For women who are wearing next to nothing this one is for you! :beer: Every time I go to the mall and walk around it is like I am window shopping without buying anything. The eye candy now a days is GREAT! As far as being over sexed, I am not sure how someone can be over sexed? Under sexed yes but not over, as long as it is a different girl every time. :rock:


----------



## pigrancher (Dec 23, 2004)

might need a new motto...will trade bacon for sex? i'm sure there is a joke in that somewhere


----------



## Storm (Dec 8, 2004)

I guess the title of this subject is somewhat misleading. Tiger I realize that people have aways had sex, but what there hasn't always been in the past is sexual content being thrown in ones faces ever where you trun. examples are what I stated earlier, girls wearing next to nothing, T.V. Shows, Radio and so forth. So I'm not asking how much sex one has had or is having, I'm interested in how our society portrays sex? Has that changed from the past to now? If so how? Pointer 99 it sounds like you have seen alot in your years. How is T.V. different now compared to the 1950's?


----------



## Militant_Tiger (Feb 23, 2004)

All that I was getting at is that the amount of skankitude that is openly shown on television these days was still going on back in the 40's, 50s, 1890's but it is now let out from behind closed doors. And no, I'm not just making things up.


----------



## Remmi_&amp;_I (Dec 2, 2003)

pointer99 said:


> say a couple hundred carolina babes with *most *of their teeth for a quality duck hunt?
> 
> pointer


 :eyeroll: :jammin:


----------



## pointer99 (Jan 16, 2004)

Storm said:


> I'm interested in how our society portrays sex? Has that changed from the past to now? If so how?

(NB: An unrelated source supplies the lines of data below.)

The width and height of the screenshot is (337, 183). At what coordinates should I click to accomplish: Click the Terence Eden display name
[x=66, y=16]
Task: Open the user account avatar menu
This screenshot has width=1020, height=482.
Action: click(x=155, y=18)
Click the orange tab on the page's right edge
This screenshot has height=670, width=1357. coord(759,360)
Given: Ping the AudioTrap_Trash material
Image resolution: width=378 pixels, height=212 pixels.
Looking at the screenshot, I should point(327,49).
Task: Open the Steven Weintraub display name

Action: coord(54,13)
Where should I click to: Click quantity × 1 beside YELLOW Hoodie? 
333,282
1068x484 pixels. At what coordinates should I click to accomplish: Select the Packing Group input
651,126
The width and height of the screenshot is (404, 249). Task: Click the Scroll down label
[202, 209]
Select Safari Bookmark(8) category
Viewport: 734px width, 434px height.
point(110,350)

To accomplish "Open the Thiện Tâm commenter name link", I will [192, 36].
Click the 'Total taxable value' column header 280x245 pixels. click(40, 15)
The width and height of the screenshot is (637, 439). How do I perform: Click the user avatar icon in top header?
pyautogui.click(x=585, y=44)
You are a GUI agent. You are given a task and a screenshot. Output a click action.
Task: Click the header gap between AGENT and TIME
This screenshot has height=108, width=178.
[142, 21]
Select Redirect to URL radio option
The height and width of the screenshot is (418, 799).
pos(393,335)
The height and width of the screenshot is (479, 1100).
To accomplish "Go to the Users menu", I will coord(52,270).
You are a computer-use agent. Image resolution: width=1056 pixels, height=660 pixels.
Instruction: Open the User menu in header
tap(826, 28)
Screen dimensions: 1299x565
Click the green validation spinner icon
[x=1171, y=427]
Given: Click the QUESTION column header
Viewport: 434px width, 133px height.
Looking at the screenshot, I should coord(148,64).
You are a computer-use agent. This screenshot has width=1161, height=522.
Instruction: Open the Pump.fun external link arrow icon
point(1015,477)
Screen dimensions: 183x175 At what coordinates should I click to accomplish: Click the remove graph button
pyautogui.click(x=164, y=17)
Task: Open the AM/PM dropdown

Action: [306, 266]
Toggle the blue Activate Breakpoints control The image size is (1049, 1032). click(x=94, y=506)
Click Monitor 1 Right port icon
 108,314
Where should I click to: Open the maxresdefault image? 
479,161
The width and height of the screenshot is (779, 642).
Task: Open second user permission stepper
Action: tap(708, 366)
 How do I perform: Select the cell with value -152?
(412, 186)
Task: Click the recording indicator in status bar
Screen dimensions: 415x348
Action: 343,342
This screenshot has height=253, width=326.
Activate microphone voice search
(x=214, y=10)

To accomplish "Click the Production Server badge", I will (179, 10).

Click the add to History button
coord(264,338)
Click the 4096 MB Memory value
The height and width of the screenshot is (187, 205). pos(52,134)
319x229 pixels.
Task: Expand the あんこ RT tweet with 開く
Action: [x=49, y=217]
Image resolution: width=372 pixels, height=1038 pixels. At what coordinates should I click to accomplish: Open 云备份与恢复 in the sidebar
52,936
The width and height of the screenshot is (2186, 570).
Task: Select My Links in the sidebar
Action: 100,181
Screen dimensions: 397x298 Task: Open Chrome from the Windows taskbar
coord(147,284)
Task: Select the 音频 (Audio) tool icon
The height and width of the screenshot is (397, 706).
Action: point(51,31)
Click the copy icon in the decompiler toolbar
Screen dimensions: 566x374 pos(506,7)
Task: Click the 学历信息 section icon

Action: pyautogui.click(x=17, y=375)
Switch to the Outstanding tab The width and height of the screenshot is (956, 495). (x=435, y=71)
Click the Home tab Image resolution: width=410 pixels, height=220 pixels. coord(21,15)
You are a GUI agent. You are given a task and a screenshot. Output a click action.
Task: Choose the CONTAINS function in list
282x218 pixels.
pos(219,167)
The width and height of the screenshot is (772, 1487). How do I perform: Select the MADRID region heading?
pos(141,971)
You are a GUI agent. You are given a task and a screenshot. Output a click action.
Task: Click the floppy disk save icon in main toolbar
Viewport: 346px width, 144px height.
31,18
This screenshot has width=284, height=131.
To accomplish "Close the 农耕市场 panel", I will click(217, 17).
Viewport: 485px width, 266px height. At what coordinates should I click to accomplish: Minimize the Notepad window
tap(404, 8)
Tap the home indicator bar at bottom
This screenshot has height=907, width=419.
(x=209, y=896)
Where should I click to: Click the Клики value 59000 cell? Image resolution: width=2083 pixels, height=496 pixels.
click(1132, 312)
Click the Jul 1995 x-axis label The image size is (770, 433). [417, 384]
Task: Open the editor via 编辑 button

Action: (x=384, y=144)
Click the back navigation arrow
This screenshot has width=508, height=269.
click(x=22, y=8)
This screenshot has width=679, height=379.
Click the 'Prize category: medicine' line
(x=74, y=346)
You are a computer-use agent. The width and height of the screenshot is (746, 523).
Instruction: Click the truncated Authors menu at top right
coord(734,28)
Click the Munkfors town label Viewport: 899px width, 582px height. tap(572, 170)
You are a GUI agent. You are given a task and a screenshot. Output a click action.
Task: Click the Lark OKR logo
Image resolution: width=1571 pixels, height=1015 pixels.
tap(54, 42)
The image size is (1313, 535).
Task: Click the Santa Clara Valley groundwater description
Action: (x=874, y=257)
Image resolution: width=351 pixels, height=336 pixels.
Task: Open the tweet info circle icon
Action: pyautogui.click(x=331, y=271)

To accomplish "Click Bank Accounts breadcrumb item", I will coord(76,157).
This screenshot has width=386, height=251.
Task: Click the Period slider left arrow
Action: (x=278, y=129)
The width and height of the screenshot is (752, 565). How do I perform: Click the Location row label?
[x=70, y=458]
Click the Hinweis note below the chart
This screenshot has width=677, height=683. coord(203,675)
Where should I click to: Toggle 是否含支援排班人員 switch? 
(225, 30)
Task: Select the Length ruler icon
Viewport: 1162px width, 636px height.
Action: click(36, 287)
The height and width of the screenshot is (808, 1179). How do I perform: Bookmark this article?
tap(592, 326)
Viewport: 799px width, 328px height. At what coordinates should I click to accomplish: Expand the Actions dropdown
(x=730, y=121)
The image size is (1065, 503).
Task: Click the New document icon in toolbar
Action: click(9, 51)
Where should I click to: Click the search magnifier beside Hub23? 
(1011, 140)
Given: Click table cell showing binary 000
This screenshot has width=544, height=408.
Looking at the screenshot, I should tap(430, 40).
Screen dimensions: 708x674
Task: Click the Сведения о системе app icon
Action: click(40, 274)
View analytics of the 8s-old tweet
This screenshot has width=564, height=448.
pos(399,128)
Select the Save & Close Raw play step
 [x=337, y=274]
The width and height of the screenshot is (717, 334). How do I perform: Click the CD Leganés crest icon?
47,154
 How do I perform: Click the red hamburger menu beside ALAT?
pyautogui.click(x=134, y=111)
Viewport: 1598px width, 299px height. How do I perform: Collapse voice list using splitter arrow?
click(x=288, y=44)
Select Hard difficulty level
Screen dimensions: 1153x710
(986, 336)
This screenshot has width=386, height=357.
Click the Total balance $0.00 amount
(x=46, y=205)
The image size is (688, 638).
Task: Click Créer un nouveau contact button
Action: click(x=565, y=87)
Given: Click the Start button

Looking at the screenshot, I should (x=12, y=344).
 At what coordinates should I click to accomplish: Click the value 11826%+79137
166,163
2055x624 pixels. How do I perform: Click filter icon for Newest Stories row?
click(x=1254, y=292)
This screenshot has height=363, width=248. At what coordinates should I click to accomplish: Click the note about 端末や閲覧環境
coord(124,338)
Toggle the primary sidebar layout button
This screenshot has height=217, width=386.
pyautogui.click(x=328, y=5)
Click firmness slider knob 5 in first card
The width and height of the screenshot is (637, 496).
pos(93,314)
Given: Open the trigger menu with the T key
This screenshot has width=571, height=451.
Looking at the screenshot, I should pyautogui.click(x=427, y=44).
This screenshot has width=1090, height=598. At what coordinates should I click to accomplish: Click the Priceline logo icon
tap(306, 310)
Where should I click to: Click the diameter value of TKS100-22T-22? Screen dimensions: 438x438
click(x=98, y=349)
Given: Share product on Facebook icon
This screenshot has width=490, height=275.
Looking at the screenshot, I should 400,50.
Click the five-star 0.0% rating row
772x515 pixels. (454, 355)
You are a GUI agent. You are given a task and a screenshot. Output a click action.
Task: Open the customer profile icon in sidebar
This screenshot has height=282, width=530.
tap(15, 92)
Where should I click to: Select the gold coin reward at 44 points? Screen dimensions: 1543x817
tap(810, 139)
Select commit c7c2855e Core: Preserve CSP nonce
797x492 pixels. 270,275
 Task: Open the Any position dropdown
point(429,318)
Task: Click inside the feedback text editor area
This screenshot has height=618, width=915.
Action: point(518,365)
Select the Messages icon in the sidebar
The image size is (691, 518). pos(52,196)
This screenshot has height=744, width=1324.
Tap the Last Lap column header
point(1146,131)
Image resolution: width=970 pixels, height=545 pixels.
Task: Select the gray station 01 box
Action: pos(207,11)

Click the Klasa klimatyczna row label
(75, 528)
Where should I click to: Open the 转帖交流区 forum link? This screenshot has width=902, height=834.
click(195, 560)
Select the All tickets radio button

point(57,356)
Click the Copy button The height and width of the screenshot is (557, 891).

it is portrayed much differently........take a look at old footage of the miss america pagent from the 60s, 70s, 80s, 90s, and 2000s. now the miss america pagent is tame compared to most of what goes on t.v. now days but if you look at the swimsuits........well you get what i mean. sex sells on t.v. just like violence. watch the nightly news......if it bleeds it leads.



storm said:


> Pointer 99 it sounds like you have seen alot in your years. How is T.V. different now compared to the 1950's?


well in the 50s i would only be two years old....born in 58........ a damn fine looking lad too i might add. :lol:

but t.v. in the sixties was i love lucy...... andy griffin.......that sort of thing. 
you didn't see floyd the barber and goober sittin on the sidewalk talkin about some fine lookin t&a. i don't think goober or floyd ever got any.

todays t.v. is all about sex. they bombard you with it so is as accepted as norm. if they did that in the sixties the fcc would have had heads rollin.

yup i've been everywhere ...seen everything......that's why i know that most people are so miserable. their lives have no meaning. they stumble along every day *****in and moanin........as for me if i died tomorrow i could honestly say that in general i have had one hellofa good time.

got me sum lovin too :beer: much better than watchin it on t.v.

pointer


----------



## pointer99 (Jan 16, 2004)

Militant_Tiger said:


> All that I was getting at is that the amount of skankitude that is openly shown on television these days was still going on back in the 40's, 50s, 1890's but it is now let out from behind closed doors. And no, I'm not just making things up.


i don't think they had t.v. in the 1890s.

pointer


----------



## pointer99 (Jan 16, 2004)

pigrancher said:


> might need a new motto...will trade bacon for sex? i'm sure there is a joke in that somewhere


pigrancher you might need to suscibe to my newsletter.........

"POINTERS TIPS FOR PICKIN UP CHICKS IN THE NEW MILLINIUM"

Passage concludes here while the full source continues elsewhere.